Connection to this news: NHAI's move to cashless tolling is both a governance reform and a revenue management tool — reducing leakage, improving accuracy, and enabling data-driven traffic and revenue analytics across 1,150+ toll points.
India's Digital Payments Ecosystem: UPI, NPCI, and Financial Inclusion
India has built one of the world's most advanced real-time digital payments infrastructures under the UPI (Unified Payments Interface) platform, developed by NPCI. UPI enables instant fund transfers between bank accounts through mobile apps (PhonePe, Google Pay, Paytm, BHIM, etc.) using a Virtual Payment Address (VPA). India's digital payment volumes crossed 100 billion transactions in FY2023-24, the highest globally. The JAM trinity — Jan Dhan (bank accounts), Aadhaar (biometric ID), Mobile (smartphones) — created the infrastructure backbone for financial inclusion and digital payments at scale. The Reserve Bank of India (RBI) regulates payment systems under the Payment and Settlement Systems Act, 2007.

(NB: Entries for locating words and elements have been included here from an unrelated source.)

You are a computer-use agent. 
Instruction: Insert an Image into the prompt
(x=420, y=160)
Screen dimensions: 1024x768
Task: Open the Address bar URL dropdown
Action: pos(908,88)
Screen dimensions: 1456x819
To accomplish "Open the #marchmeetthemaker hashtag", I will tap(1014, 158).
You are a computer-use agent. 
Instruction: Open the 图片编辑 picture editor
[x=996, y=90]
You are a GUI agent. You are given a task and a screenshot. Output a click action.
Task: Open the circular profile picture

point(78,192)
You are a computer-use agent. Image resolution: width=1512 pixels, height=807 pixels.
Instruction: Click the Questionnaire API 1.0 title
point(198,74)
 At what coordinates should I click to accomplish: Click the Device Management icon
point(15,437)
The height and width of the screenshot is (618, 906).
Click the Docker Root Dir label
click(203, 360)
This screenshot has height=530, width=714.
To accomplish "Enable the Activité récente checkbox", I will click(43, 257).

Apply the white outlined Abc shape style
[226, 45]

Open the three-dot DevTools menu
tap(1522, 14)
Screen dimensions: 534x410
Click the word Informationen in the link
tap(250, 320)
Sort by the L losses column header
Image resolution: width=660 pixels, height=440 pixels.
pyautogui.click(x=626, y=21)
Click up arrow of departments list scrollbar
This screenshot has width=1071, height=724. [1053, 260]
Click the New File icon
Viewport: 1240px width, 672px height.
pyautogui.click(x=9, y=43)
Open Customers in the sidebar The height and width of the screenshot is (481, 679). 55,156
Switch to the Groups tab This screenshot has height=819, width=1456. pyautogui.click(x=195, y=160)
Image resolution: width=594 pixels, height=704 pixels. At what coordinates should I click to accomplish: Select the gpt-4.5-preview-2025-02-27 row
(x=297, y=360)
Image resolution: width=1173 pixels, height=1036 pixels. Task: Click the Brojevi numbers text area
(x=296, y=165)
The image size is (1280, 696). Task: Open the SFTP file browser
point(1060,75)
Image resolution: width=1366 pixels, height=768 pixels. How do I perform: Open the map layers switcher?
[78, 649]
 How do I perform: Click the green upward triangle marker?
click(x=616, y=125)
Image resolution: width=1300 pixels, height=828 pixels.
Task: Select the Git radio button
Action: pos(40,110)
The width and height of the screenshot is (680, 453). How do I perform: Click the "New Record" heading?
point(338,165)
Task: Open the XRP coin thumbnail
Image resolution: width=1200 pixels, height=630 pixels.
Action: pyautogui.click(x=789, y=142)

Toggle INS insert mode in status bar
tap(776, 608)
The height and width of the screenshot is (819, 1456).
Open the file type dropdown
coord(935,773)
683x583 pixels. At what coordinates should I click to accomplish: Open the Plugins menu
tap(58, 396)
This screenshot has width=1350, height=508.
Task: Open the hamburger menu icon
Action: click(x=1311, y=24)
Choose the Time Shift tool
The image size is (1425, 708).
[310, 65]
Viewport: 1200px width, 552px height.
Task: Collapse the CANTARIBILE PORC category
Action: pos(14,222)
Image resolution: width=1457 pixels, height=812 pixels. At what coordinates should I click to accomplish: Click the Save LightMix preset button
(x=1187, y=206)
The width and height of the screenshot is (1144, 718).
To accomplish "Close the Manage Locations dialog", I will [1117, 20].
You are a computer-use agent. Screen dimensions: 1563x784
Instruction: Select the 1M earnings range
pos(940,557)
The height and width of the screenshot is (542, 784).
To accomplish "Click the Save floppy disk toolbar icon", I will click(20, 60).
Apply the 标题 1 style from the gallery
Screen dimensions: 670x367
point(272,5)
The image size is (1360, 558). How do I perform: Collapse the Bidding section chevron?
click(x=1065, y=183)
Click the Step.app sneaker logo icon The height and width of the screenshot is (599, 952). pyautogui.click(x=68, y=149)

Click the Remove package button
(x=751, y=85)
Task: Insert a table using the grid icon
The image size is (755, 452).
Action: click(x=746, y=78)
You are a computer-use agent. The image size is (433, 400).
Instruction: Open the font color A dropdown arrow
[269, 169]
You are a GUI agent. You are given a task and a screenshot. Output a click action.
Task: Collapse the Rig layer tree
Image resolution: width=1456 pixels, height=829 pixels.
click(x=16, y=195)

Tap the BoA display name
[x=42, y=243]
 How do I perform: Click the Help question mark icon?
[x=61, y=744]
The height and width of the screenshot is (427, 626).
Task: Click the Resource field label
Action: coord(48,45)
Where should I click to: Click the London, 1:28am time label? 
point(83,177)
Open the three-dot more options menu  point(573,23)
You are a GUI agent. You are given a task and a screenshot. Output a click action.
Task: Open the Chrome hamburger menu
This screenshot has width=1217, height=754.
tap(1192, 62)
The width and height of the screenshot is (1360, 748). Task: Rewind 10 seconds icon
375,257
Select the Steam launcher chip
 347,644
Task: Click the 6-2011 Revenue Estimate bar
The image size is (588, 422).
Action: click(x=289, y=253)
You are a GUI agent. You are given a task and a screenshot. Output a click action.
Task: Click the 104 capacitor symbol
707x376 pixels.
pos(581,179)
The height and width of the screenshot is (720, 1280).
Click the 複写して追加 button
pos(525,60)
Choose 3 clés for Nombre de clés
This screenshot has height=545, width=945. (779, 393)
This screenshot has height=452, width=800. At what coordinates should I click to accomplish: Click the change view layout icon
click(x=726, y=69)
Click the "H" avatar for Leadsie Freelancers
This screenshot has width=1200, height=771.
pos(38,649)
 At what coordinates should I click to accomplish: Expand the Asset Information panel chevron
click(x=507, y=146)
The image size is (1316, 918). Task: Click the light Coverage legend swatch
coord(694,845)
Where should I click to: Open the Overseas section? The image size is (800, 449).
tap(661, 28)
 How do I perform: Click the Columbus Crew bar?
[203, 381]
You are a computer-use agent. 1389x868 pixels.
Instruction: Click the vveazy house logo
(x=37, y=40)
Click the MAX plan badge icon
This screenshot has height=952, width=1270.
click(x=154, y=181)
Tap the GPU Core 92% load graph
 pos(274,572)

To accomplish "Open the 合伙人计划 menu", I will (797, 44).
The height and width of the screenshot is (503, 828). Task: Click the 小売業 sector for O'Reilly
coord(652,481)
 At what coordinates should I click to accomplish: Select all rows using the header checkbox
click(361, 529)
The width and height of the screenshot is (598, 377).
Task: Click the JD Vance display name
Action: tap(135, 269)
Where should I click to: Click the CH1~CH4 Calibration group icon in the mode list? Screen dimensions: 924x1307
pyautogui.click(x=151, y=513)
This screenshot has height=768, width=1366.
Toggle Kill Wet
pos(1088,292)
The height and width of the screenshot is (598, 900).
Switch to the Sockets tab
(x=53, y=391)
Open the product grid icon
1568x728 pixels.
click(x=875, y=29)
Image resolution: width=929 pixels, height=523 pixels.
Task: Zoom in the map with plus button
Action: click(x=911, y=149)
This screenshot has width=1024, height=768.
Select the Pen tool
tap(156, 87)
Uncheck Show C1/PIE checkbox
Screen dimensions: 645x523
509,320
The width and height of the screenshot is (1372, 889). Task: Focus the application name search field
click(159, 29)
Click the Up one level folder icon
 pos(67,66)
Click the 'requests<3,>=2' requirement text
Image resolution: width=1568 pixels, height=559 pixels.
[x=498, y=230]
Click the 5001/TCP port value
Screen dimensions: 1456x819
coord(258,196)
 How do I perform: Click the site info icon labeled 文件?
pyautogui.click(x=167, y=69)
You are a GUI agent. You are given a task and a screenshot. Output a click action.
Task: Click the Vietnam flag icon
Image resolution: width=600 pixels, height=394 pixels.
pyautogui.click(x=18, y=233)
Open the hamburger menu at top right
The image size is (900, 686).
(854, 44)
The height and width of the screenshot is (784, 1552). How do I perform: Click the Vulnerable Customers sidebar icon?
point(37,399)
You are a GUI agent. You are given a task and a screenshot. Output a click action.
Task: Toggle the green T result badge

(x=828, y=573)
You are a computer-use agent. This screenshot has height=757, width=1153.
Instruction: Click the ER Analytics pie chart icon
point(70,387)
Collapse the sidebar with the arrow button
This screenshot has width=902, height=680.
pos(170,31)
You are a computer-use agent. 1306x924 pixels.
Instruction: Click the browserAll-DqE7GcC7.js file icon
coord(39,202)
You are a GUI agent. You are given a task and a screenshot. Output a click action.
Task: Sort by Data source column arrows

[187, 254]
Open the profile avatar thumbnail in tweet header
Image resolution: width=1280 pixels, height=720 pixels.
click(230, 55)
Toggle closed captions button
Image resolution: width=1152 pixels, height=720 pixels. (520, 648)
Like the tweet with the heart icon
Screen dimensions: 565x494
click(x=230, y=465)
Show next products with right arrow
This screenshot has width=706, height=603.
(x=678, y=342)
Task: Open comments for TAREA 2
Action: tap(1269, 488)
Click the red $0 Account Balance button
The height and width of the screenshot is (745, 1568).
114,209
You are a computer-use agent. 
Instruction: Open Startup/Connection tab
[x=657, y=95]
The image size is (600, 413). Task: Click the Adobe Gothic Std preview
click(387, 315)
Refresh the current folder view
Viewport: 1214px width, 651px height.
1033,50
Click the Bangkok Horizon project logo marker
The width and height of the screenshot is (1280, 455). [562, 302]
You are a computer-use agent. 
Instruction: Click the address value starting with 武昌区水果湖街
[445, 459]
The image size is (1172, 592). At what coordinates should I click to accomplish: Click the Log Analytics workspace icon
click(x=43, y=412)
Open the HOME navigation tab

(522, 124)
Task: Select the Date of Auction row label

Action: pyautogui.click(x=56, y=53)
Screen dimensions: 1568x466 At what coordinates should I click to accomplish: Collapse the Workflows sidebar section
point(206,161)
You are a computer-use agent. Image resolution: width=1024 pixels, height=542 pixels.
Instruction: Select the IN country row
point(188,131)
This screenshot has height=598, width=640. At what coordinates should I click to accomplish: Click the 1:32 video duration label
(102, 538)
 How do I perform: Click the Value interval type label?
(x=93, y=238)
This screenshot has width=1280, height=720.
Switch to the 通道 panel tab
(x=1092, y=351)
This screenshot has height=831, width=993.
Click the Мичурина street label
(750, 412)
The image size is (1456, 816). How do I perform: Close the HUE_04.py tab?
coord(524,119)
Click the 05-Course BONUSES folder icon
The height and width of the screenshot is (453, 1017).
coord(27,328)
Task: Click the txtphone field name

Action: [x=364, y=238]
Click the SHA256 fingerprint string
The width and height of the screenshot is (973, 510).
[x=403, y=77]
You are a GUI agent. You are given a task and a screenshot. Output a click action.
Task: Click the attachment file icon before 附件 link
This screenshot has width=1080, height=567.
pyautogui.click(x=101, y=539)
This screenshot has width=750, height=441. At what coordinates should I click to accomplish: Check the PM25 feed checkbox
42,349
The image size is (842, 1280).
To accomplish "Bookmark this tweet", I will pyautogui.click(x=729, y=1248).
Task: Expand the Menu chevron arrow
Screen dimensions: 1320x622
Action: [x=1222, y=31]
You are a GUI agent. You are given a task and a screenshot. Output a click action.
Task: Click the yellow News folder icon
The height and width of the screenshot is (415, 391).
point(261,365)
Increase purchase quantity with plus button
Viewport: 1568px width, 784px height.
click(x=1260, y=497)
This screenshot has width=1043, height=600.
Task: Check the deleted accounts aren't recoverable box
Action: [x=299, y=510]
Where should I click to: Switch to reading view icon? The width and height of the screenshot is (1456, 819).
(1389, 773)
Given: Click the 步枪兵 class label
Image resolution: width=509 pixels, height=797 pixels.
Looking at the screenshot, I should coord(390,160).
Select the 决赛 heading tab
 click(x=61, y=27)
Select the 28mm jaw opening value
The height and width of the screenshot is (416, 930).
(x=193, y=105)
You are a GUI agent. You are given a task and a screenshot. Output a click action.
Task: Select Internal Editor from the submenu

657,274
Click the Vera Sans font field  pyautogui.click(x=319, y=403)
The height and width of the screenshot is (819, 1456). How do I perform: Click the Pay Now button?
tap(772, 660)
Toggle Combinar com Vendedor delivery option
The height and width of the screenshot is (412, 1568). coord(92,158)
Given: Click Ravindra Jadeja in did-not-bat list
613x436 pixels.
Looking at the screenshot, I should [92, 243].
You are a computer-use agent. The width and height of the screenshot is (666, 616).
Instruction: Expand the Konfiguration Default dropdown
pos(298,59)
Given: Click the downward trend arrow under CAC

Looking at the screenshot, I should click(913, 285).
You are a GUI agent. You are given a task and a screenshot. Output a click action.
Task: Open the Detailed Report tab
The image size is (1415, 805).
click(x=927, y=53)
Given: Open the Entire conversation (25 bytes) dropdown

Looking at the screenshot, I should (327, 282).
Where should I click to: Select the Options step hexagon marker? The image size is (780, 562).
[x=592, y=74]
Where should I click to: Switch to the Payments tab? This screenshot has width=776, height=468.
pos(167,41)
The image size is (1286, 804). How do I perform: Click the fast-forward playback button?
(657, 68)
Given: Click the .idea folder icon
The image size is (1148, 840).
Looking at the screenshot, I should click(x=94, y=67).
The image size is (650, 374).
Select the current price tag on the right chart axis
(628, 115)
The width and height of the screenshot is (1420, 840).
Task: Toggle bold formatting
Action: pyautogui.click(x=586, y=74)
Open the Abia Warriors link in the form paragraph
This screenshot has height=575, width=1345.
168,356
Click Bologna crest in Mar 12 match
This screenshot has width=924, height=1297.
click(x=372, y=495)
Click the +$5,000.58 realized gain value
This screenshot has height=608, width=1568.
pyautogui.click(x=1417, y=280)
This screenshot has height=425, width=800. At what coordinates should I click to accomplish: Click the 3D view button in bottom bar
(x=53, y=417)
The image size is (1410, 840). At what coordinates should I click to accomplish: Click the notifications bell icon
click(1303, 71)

- UPI launched: April 11, 2016 (pilot); full launch August 2016 by NPCI.
- UPI transactions (FY2024-25): ~171 billion transactions worth ~₹246 lakh crore.
- BHIM UPI: Government-promoted app, launched by PM Modi on December 30, 2016.
- India's share of global real-time payment transactions: ~49% (PhonePe Pulse report, 2024).
- Payment and Settlement Systems Act, 2007: Gives RBI powers to regulate, supervise, and lay down standards for payment systems.
- FASTag links to NETC, which in turn uses NPCI's clearing and settlement infrastructure.
- Rural digital payment challenges: Low smartphone penetration and connectivity in remote areas remain barriers to full cashless adoption.
Connection to this news: NHAI's cashless toll mandate leverages India's maturing digital payments infrastructure, but raises concerns about equity for users in low-connectivity regions or those without smartphones or formal banking — an important governance and inclusion dimension.
Key Facts & Data
- Effective date of cashless toll mandate: April 1, 2026.
- Toll plazas covered: 1,150+ on National Highways and Expressways.
- FASTag penetration: Over 98% of active registered four-wheelers.
- Current penalty: 2x toll fee for cash payment in a FASTag-equipped vehicle.
- UPI surcharge: 1.25x applicable toll fee (current, under proposed cashless regime to be revised).
- NHAI established: Under NHAI Act, 1988; under MoRTH.
- FASTag mandatory: February 15, 2021, under Central Motor Vehicles Rules, 1989.
- NETC programme: Joint initiative of NPCI, NHAI, and IHMCL.
- National Highways network: ~1.46 lakh km (2025).
- UPI transactions FY2024-25: ~171 billion transactions.